PAGE TEXT ▸
# # # # #

Chemical found in everything from paint to toothpaste added to list of suspected carcinogens over inhalation risk at high concentrations
The European Chemicals Agency (Echa) has concluded that titanium dioxide may cause cancer if inhaled.
Titanium dioxide is found in a vast number of household items such as toothpaste, sunscreen and food colouring. Despite its widespread use, there have been limited trials to assess its toxicity to humans. The proposal to classify titanium dioxide as a chemical suspected of causing cancer was based on the discovery that high levels of titanium dioxide nanoparticles caused respiratory tract cancers in rodents.
The chairman of the Titanium Dioxide Manufacturers Association, Robert Bird, expressed disappointment at Echa’s proposal. In a press release he stated that ‘there are no grounds for classifying titanium dioxide as carcinogenic for humans via inhalation’. However, this is not the first time that concerns have been raised over the potential carcinogenic properties of titanium dioxide – research in 2008 linked inhalation of the chemical to cancer in humans.
The classification of titanium dioxide as a chemical suspected of causing cancer is unlikely to influence its prevalence in products, however. In the past, substances like coffee have been associated with a similar level of risk by the World Health Organization.
The European commission will have the final say on whether to accept Echa’s proposed classification.

# # # # #

TASK STATEMENT ▸ Write out the titanium dioxide article word for word, from start to finish.

Saved entries ▸
# # # # #

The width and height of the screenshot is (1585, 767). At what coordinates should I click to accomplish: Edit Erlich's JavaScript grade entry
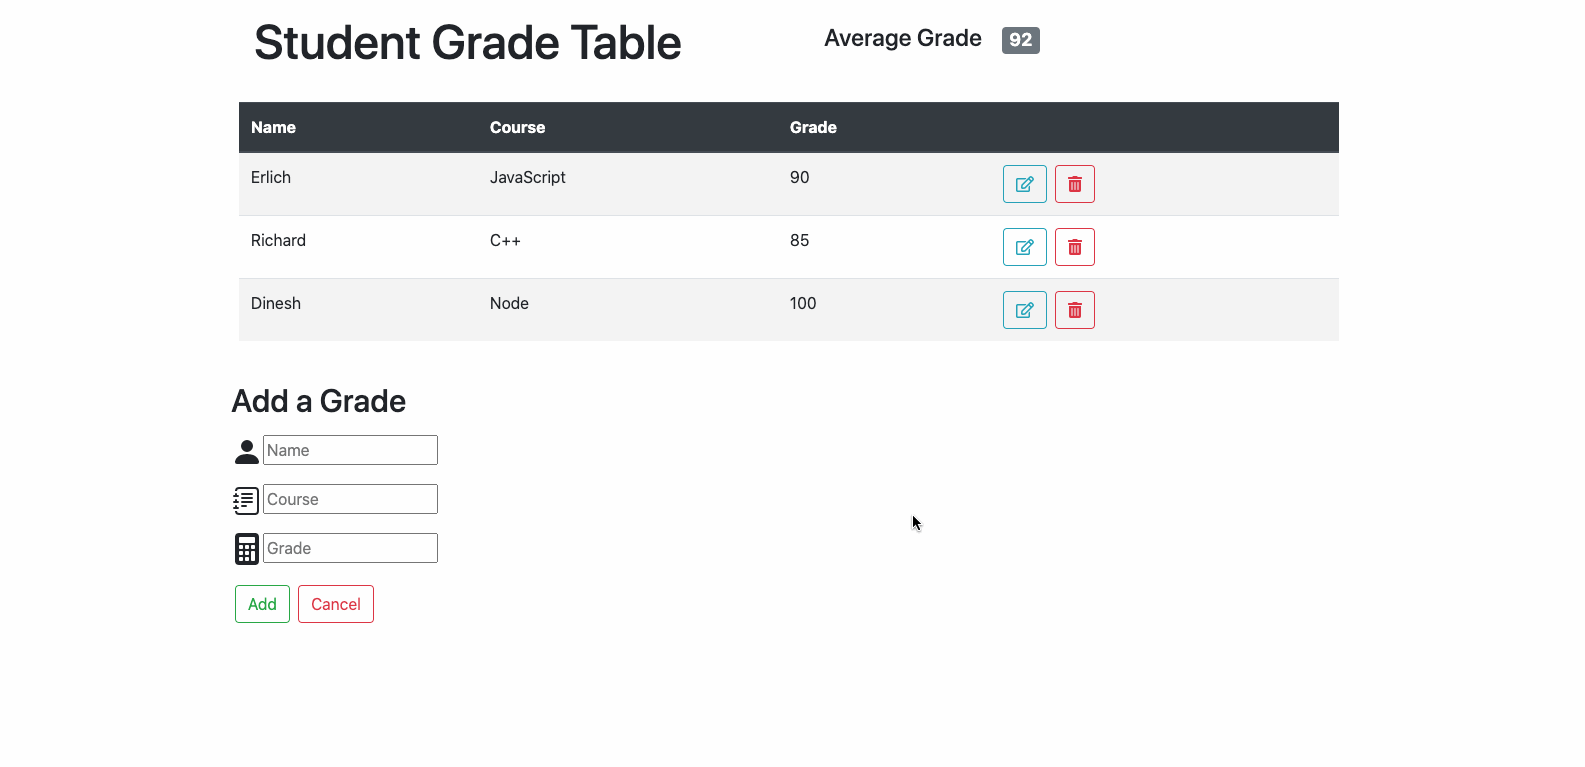pyautogui.click(x=1024, y=184)
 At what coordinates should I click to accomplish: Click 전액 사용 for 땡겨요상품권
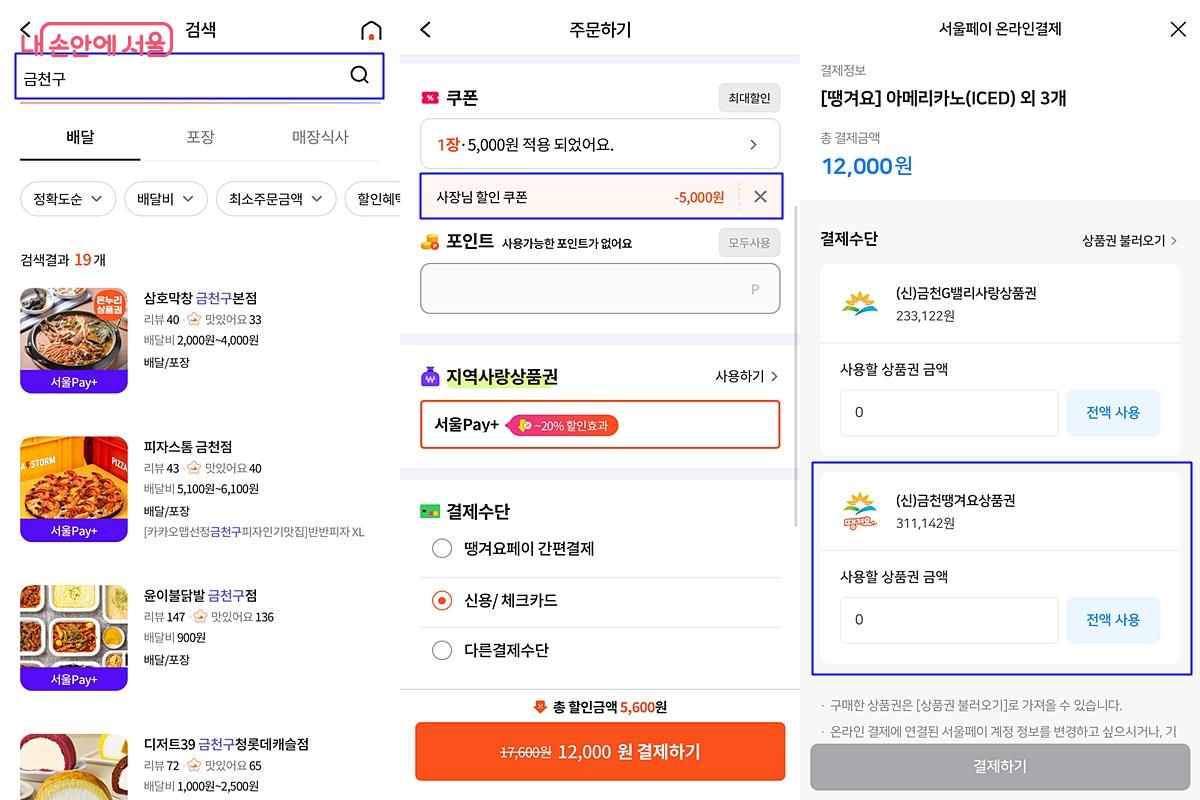(1113, 619)
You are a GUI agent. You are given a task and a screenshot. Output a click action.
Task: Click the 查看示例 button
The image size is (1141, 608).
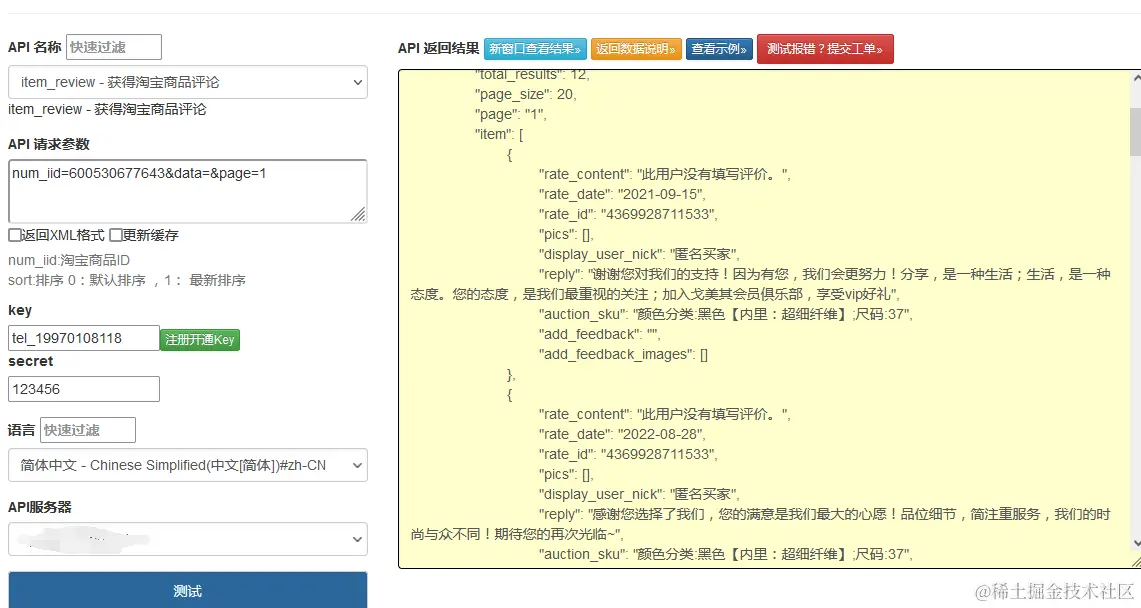click(x=718, y=48)
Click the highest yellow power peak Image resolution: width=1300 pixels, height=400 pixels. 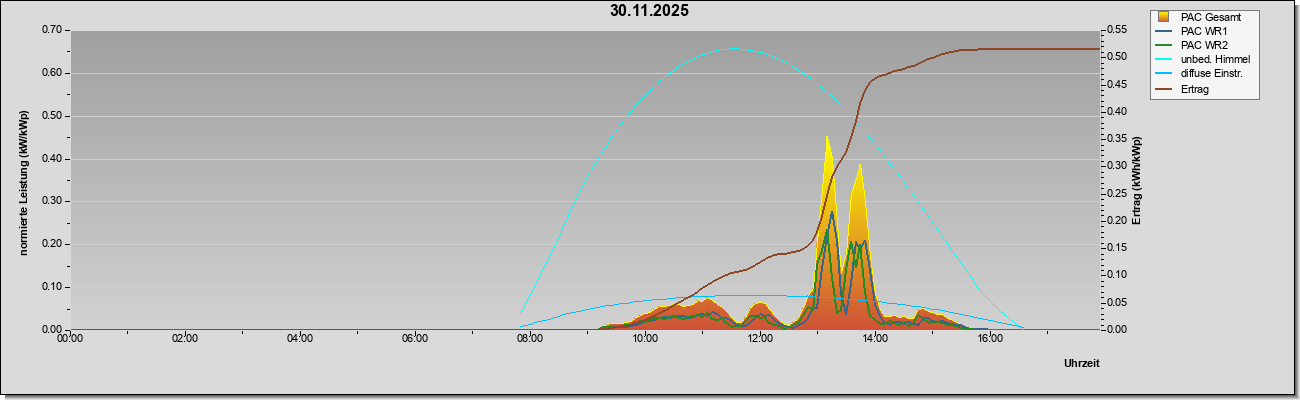pos(827,137)
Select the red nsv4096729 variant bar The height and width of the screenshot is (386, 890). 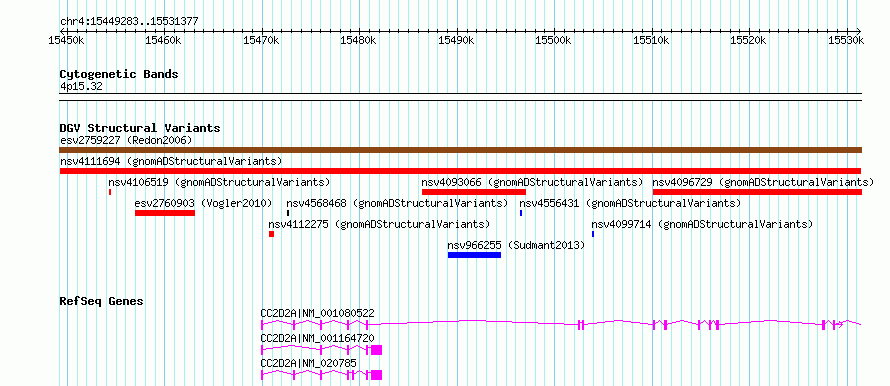pyautogui.click(x=757, y=192)
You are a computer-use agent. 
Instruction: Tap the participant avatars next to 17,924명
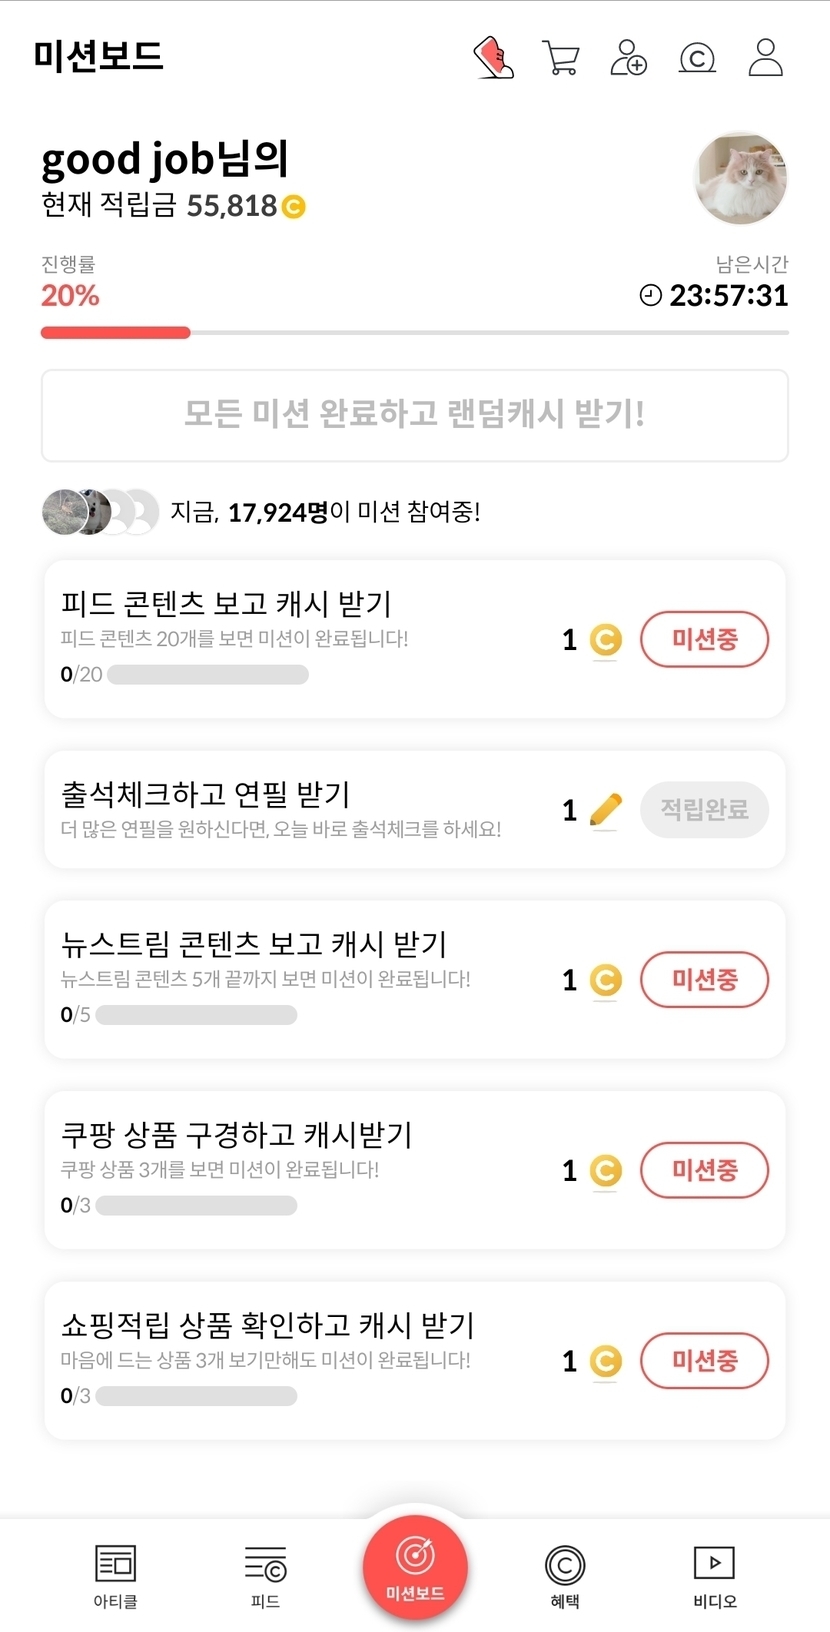100,512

# # # # #

RESPONSE BELOW ▸
Chemical found in everything from paint to toothpaste added to list of suspected carcinogens over inhalation risk at high concentrations
The European Chemicals Agency (Echa) has concluded that titanium dioxide may cause cancer if inhaled.
Titanium dioxide is found in a vast number of household items such as toothpaste, sunscreen and food colouring. Despite its widespread use, there have been limited trials to assess its toxicity to humans. The proposal to classify titanium dioxide as a chemical suspected of causing cancer was based on the discovery that high levels of titanium dioxide nanoparticles caused respiratory tract cancers in rodents.
The chairman of the Titanium Dioxide Manufacturers Association, Robert Bird, expressed disappointment at Echa’s proposal. In a press release he stated that ‘there are no grounds for classifying titanium dioxide as carcinogenic for humans via inhalation’. However, this is not the first time that concerns have been raised over the potential carcinogenic properties of titanium dioxide – research in 2008 linked inhalation of the chemical to cancer in humans.
The classification of titanium dioxide as a chemical suspected of causing cancer is unlikely to influence its prevalence in products, however. In the past, substances like coffee have been associated with a similar level of risk by the World Health Organization.
The European commission will have the final say on whether to accept Echa’s proposed classification.